7月14日上午,穿过乡村土路,记者来到84岁的老战士卞永桂的家中。农家院落门口,老人撑着拐杖,早就殷殷等待。曾当过了7年司号员的卞永桂,60多年的岁月,那冲锋号角声仿若从未从心中消失过。 个头小,当了吹号手 由于家境贫苦,卞永桂从小以讨饭为生。11岁那年,他到大户人家做伙计维持生计。1943年,不时有新四军途径便仓,长工卞永桂看当兵的神气劲,萌发了参军的念头。这年8月,受抗战宣传影响,他投奔了冈南区游击队。冈南游击队主要活动在便仓、伍佑等地一带。
1944年10月,他加入到正规部队。团里缺少号兵,没过多久,他就被分配到团部号排学吹号。团长看到他说,“小鬼头个子这么矮,身子又单薄,哪拚得过鬼子,不过看着挺机灵的,就去号排当个司号员吧。” 在那烽火四起的年代,谁不想真枪实弹上一线好好干一场?开始卞永桂有些不情愿,可组织上让他吹号,他只好听党的。到了号排,一看,乐了,怎么号排的都是一些小个子兵。学号要学3个月,然后才能上战场。 自从当上号兵,军号就成了卞永桂的宝贝。他一天到晚背在身上,直到睡觉时才拿下来挂在墙上。有时在行军路上睡觉,他就把军号抱在怀里。一闲下来,他就解下军号反复地擦拭。每天早上,他都会早起一个多小时到离营地远些的山头、村口练号。 子弹直奔司号员而来 “司号员鼓鼓嘴,千军万马跑断腿。”从这句流传在军营中的顺口溜,可见当年司号兵的重要。连编有司号员,营编有号目,师和团有号长。 “吹号学问可大着呢,责任也大,吹错了可是要死人的。”老人回忆说,一本厚厚的号本子,看起来要花上好久。号分很多种,战斗时有冲锋号、前进号、撤退号等攻击号,平时有起床号、出操号、收操号等差事号,几百种号,全要记得熟熟的,一点不能出差错。司号员的主要任务就是将每个号音传递的信息及时准确地告诉全体官兵。 虽时隔数十年,老人仍清晰地记得每一种号谱的音律。“嘀嗒嗒嘀嘀嘀-嘀嗒嗒嘀嘀嘀”这是冲锋号;“嗒哩嗒嗒嗒嗒嗒哩-嗒哩嗒嗒嗒嗒嗒嗒”这是前进号……一时兴起,老人张口就哼了起来,这些曲调早已刻在了他的脑子里。 “团队向左进攻”,如今,他仍记得自己上战场吹的第一个冲锋命令。

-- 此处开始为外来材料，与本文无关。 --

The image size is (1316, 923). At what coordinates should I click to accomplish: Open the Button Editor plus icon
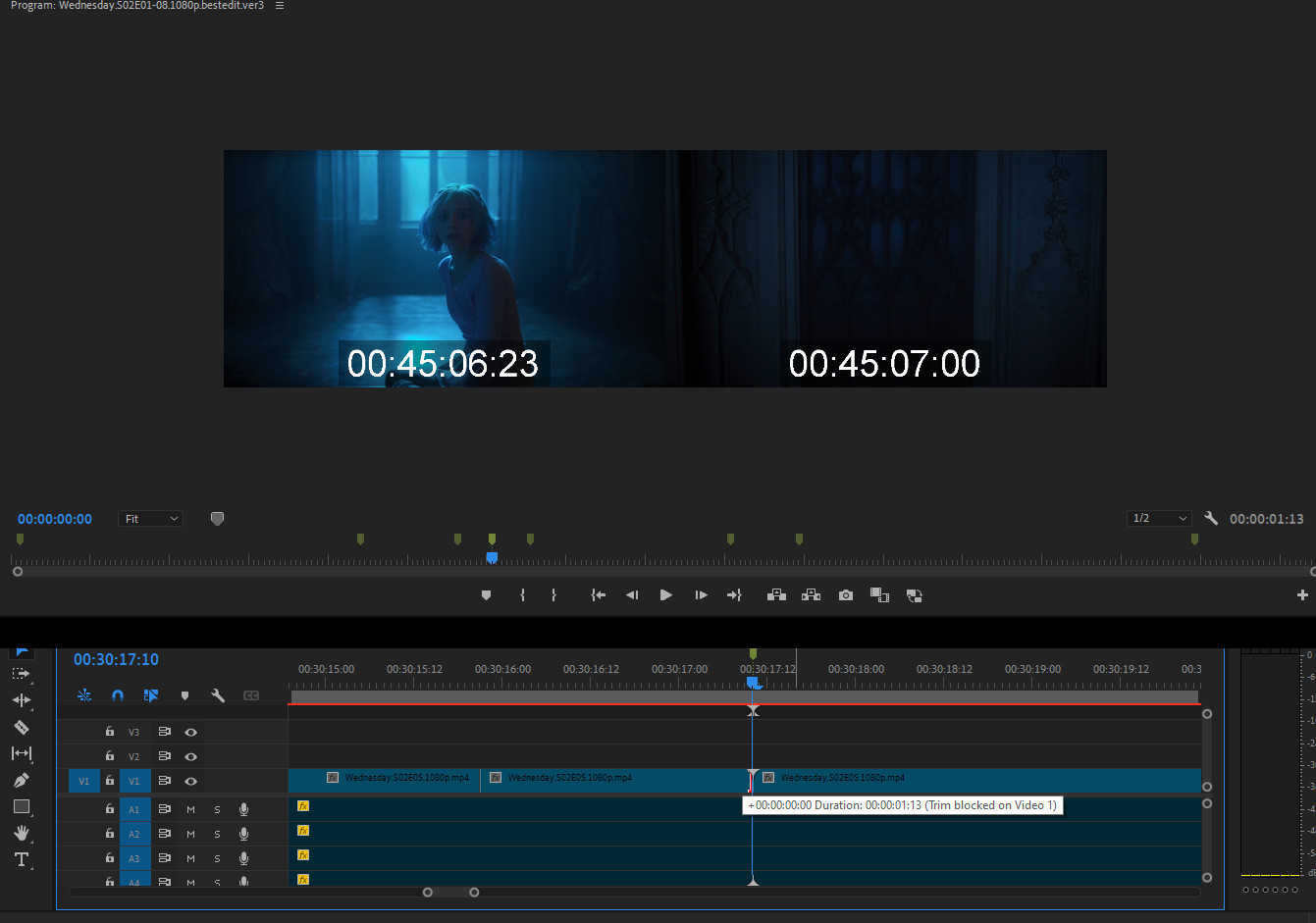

1945年4月,我军打山东威海东北角的刘公岛,打了有八九天。我军已把敌人包了个圆,准备关门大狗。卞永桂所在的部队得到命令说从左侧进攻。卞永桂跑到一条最高的田坎上,吹起冲锋号……顿时,喊杀声震天,暴雨般的子弹呼啸着,打在他前后左右的田地里,直冒水泡,他觉得每一颗子弹都是冲自己而来的。 部队开到哪,号兵吹到哪 “在战斗中吹号是很危险的,一吹号敌人就知道你的位置了,炮弹随时可能打过来。在解放上海的时候,正在吹号的我被敌人狙击手发现,左手被击中失去了。”卞永桂说。

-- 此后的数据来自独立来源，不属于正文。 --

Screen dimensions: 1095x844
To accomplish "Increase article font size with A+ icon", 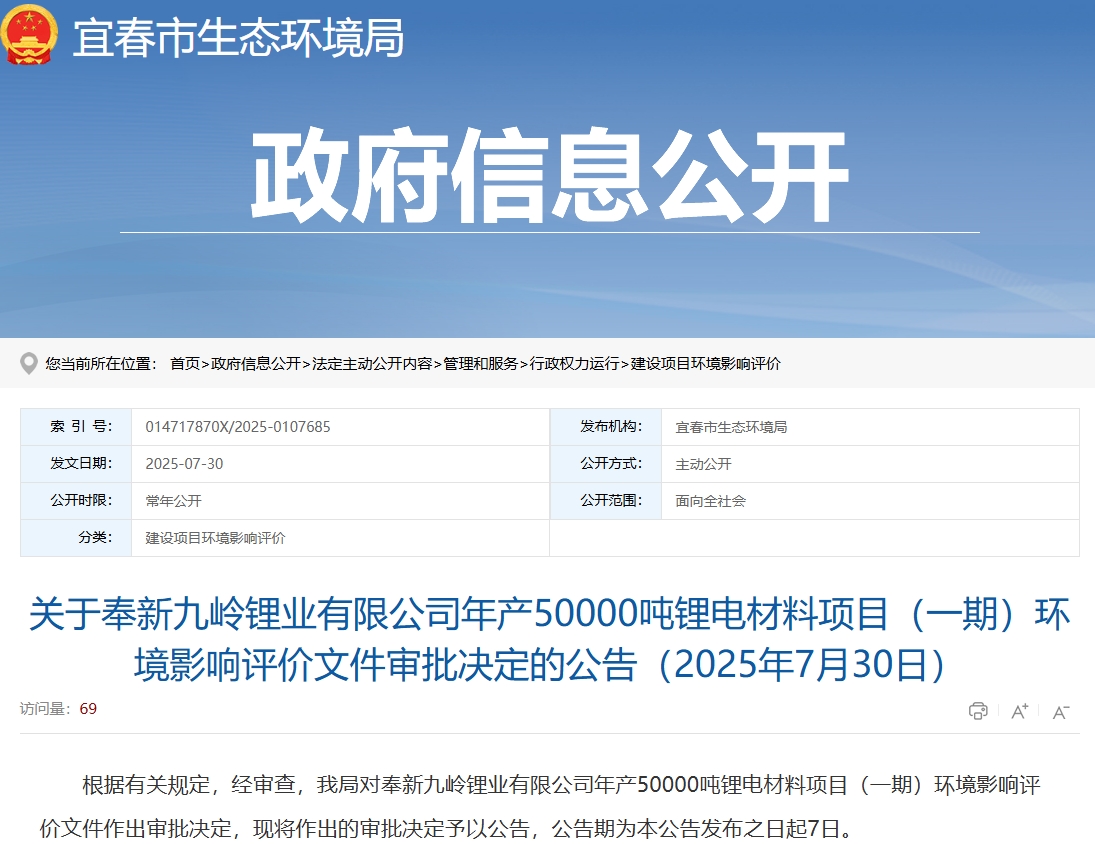I will pos(1018,711).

1948年他所在的3野12纵队87师99团参加淮海战役。一次他爬上一株大树,刚吹起冲锋号,3颗炮弹落在大树附近。“轰轰轰”,周围的战友发现树翻了,人没了,只有埋在土里的红绸布特别鲜艳。大家立刻醒悟过来,“司号长被埋在地下了”。一阵急挖,卞永桂这才死里逃生。但因炸弹波及,他的左耳耳膜损伤,听力大受影响。 1949年4月,解放上海的时候,为寻找吹号的有利位置,他爬上战地3里外的一座碉堡,红绸飘飘,号声激昂。此时,西南方向有个敌军狙击手,一枪打中他的左手手腕,手掌和胳膊只有寸把长的皮连着。身边没有战友,他自己捧着手,忍痛向阵地跑去,走了1里多路,身子一震,一颗流弹又击中大腿。东方见红,他终于跑到我军阵地,往草地上一倒就昏迷过去。小卫生员给他灌了两大碗洋油止血,等到清晨6点多,才有担架把他抬到后方。而就在这次战斗中,他把失去了左手掌。 1951转业的时候,跟随他7年的军号也上交了。1985年,解放军精简整编时,取消了司号兵。“我们这些号兵都成为历史了,不过总忘不了那号声……”老人感叹道。